Einen Tag nach dem Aufmarsch in Berlin postete der 50-Jährige bei Facebook ein Gedicht: „Heraus! Strebt nach vorne, seht die Fahne, wie sie euch die Richtung weist.“ Im März schwärmte der Staatsdiener von der „Kontrakultur“, ein Synonym für die Identitären in Mecklenburg-Vorpommern: „Sie öffnet Türen, weil sie neu ist, unverdorben und voller Spannung.“

Seit 2012 ist die Identitäre Bewegung in Deutschland aktiv, seit 2016 wird sie vom Bundesverfassungsschutz beobachtet. Mit inszenierten Provokationen versuchen die überwiegend jungen Anhänger Diskurse in der Mitte der Gesellschaft zur Einwanderungs- und Flüchtlingspolitik zu befeuern. Aktuell wollen sie mit einem eigenen Schiff im Mittelmeer die Rettung von Geflüchteten verhindern.

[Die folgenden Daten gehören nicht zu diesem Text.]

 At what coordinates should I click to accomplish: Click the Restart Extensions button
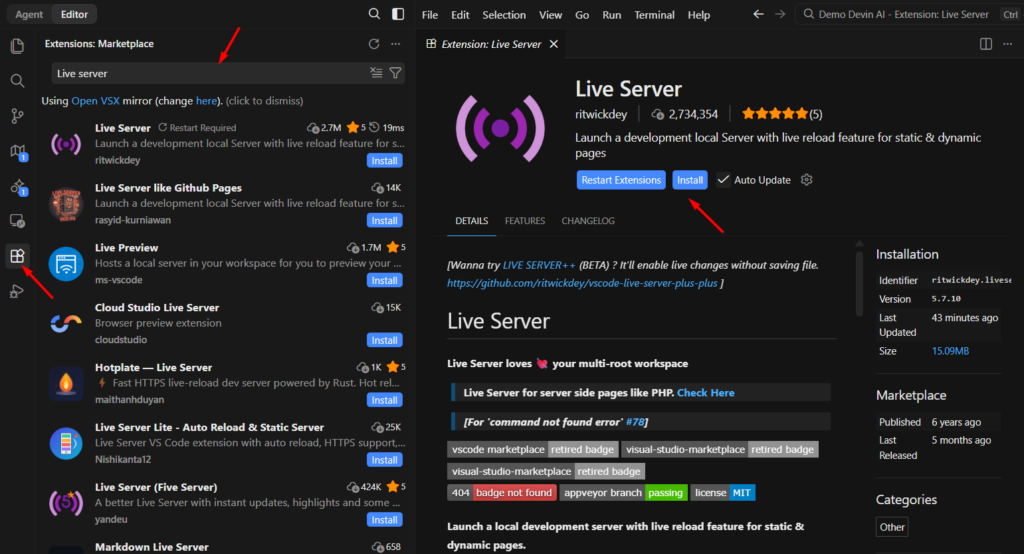point(621,180)

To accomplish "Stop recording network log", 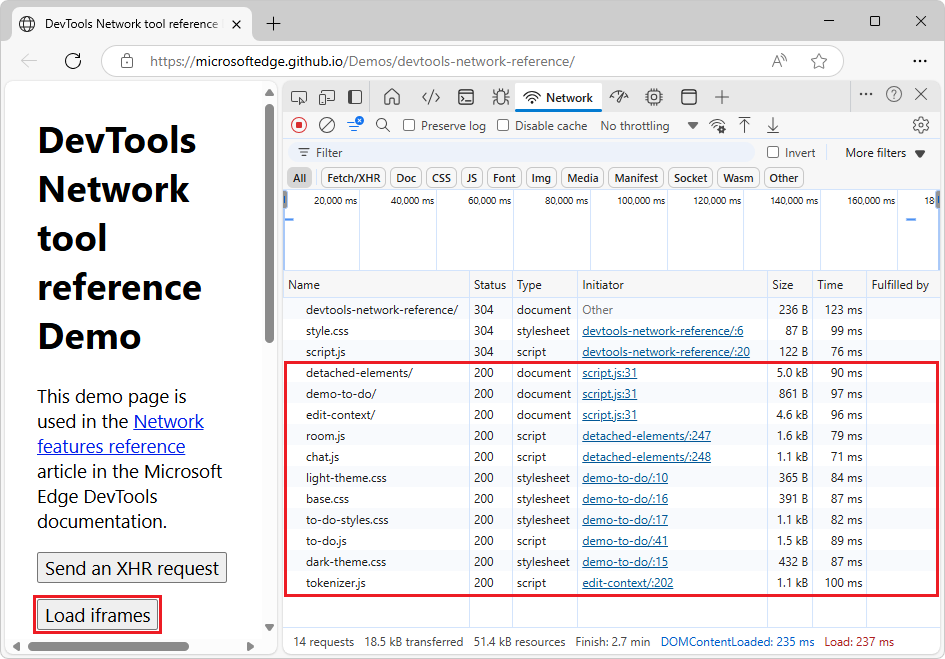I will [x=298, y=125].
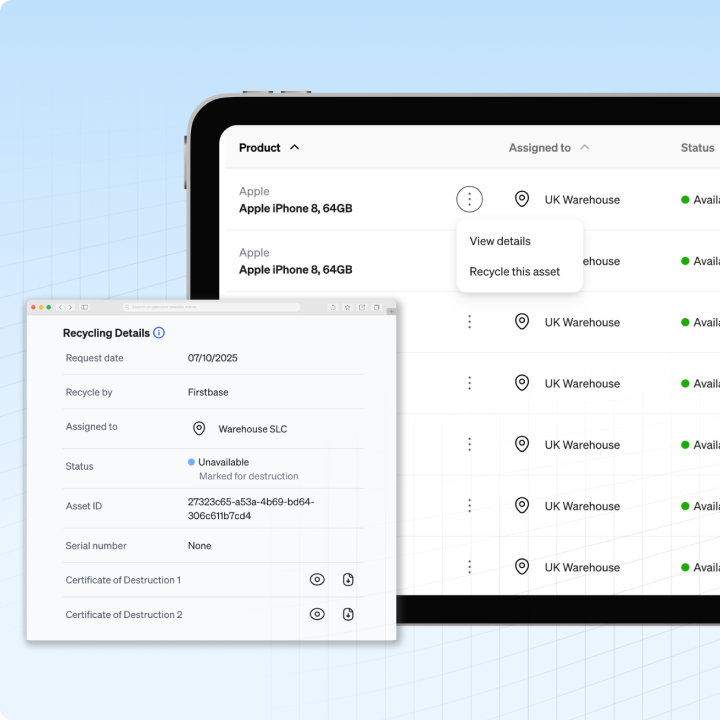Viewport: 720px width, 720px height.
Task: Sort by Assigned to column chevron
Action: tap(585, 148)
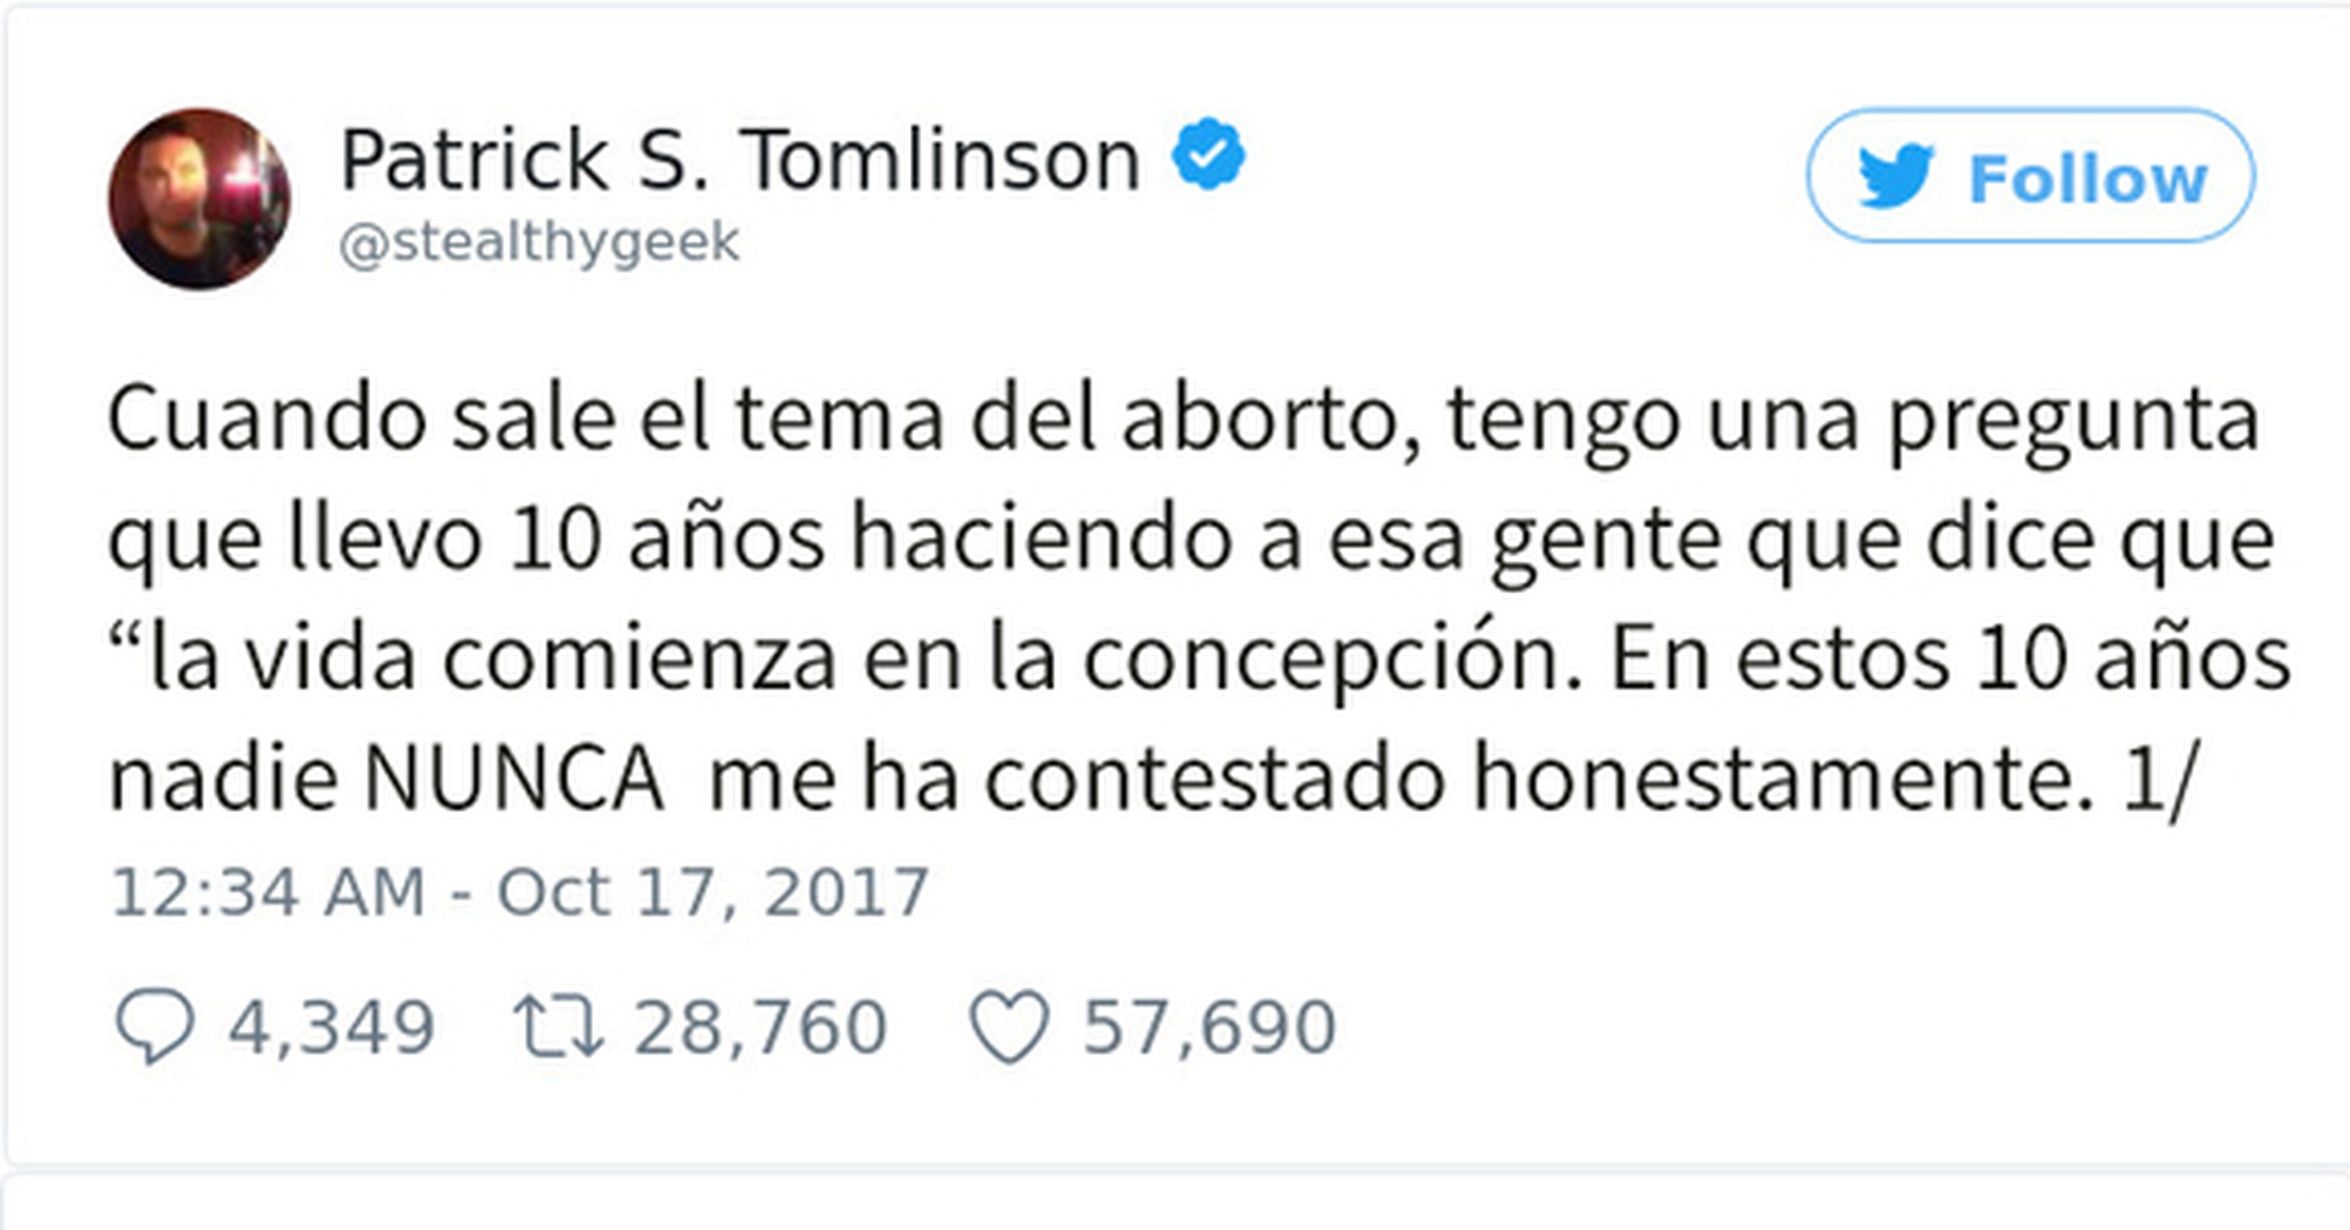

Bereits am 6. Dezember 2015 schwärmte Lars G. in einem Leserkommentar auf der Website des neurechten Magazins Sezession über IB-Wortführer Martin Sellner. Der entfache „wieder die Flamme der Hoffnung, dass es doch noch eine Chance auf ein Morgen für unser Volk und Land geben kann, wenn man nur bereit ist, den Kampf dafür nicht aufzugeben.“

Auf der Facebook-Seite des IB-Vorsitzenden Daniel Fiß, geht Oberamtsanwalt Lars G. dann, gemeinsam mit Fiß, Bundesjustizminister Heiko Maas (SPD) an – wegen dessen „Antidiskriminierungsgesetz“: „Das Prinzip des ‚vorauseilenden Gehorsam‘ lässt Kritik an den ab­strusesten Ideen des Gottkönigs (= Fachminister) gar nicht erst aufkommen“.

Zusammen mit Aktivisten der Identitären Bewegung besuchte G. am 7. Juli einen Vortrag im Haus der Burschenschaft Redaria Allemannia, an dem auch der Landtagsabgeordnete der AfD, Holger Arppe, teilnahm. Wenige Tage später zeigte sich der Oberamtsanwalt mit ehemaligen NPD-Aktivisten vor dem neuen Hausprojekt der Identitären.

„Ob und welche dienstrechtlichen Konsequenzen sich ergeben, kann gegenwärtig noch nicht beurteilt werden“, sagt die Sprecherin des Justizministeriums. G. selbst war für die taz nicht zu erreichen.